Eine inhaltliche Berührung mit ihm gab es meinerseits nicht, obwohl ich ja selbst Rollenspieler bin.

Warum ist mir das doch noch eine Würdigung wert?

Das liegt daran, dass jetzt auf einmal eine Lawine des Bedauerns, des Mystifizierens usw. losrollt: „Ohne ihn wäre das Rollenspiel nicht, was es ist!“ ist vereinzelt in Foren und Blogs zu lesen. Aha, wenn ihm der aktuelle Seinszustand des Rollenspiels in aller Gänze zugeschrieben wird, dann wollen wir doch gleich mal mit ein paar positiven Seiten anfangen.

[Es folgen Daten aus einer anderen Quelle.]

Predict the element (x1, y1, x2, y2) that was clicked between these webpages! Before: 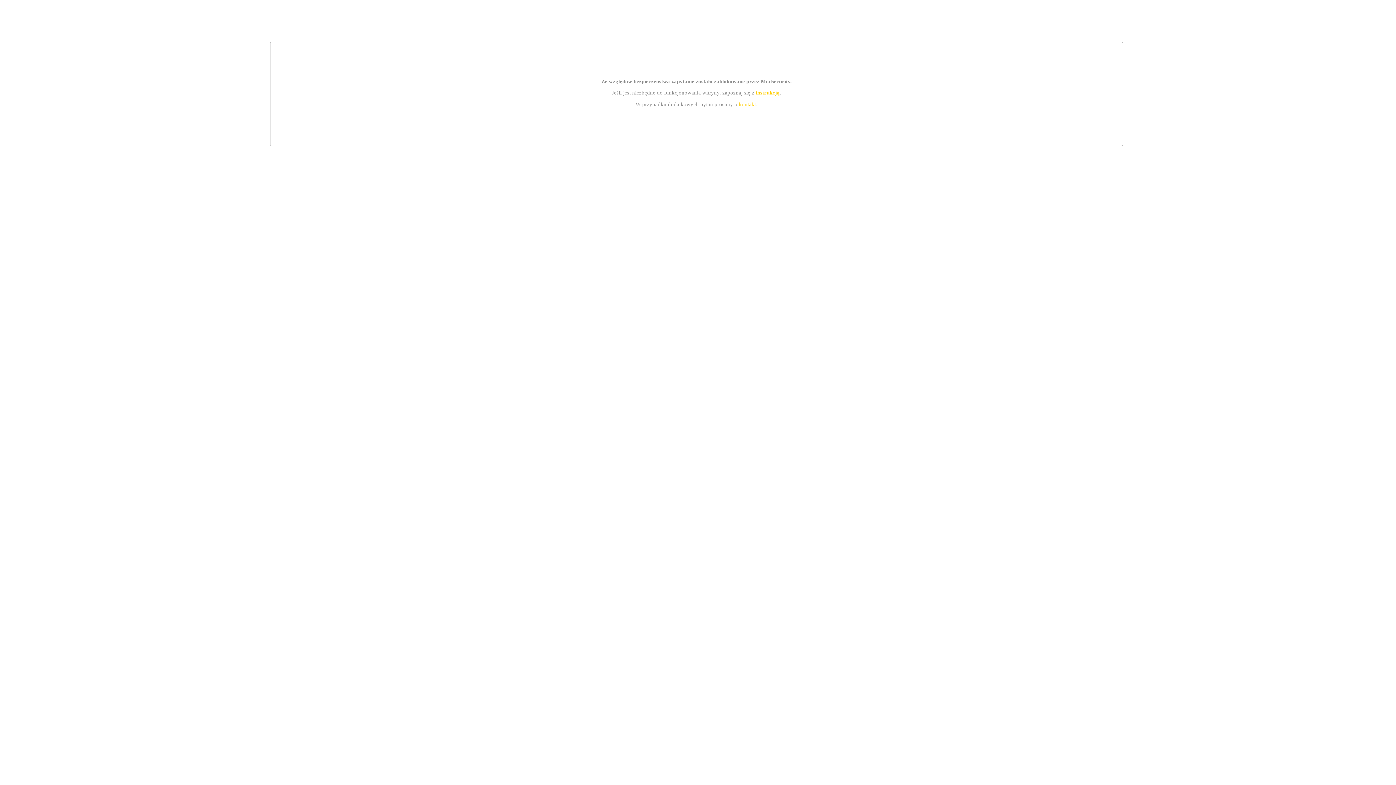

Wie sieht's denn aus mit dem „Rollenspielfaschismus“? Ja, ich nenne das mal so: Das einfache und unreflektierte Deklarieren in „gut“ und „böse“. Soweit ich weiß, stammt ja diese Deklarierung aus dem Gesinnungsspiel D&D.

Gleichesam kritisch könnte ich mal die „Frauenfreundlichkeit“ hinterfragen. Also Sexismus im Rollenspiel. Von einigen, insbesondere weiblichen Personen, die mit dem Hobby Rollenspiel nur mal kurz in Berührung kamen, musste ich mir nämlich immer wieder erzählen lassen, wie sexistisch doch das Frauenbild dort wäre. Wer mal mit offenen Augen durch die Rollenspielwelt schaut, wird das sicher auch bestätigt finden. Vermutlich wird genau das manche Damen vom Rollenspiel fern halten. Außerdem scheint mir die „klassische“ Ausrichtung des Rollenspiels auch nicht sonderlich „freuenfreundlich. Das ist im Grunde auch logisch, wenn jemand wie Gygax, der viel Gefallen an strategischen Kriegssimulationsspielen (sogenannten: Kosims) fand, das Rollenspiel maßgeblich mit prägte. Welche Dame findet denn sowas toll? Selbst im männlichen Bekanntenkreis wird das zum Teil belächelt: Wer sich mal emotional richtig aufbauen möchte, der braucht nur mal eine „Spielerwerkstatt“ (frei übersetzt) besuchen.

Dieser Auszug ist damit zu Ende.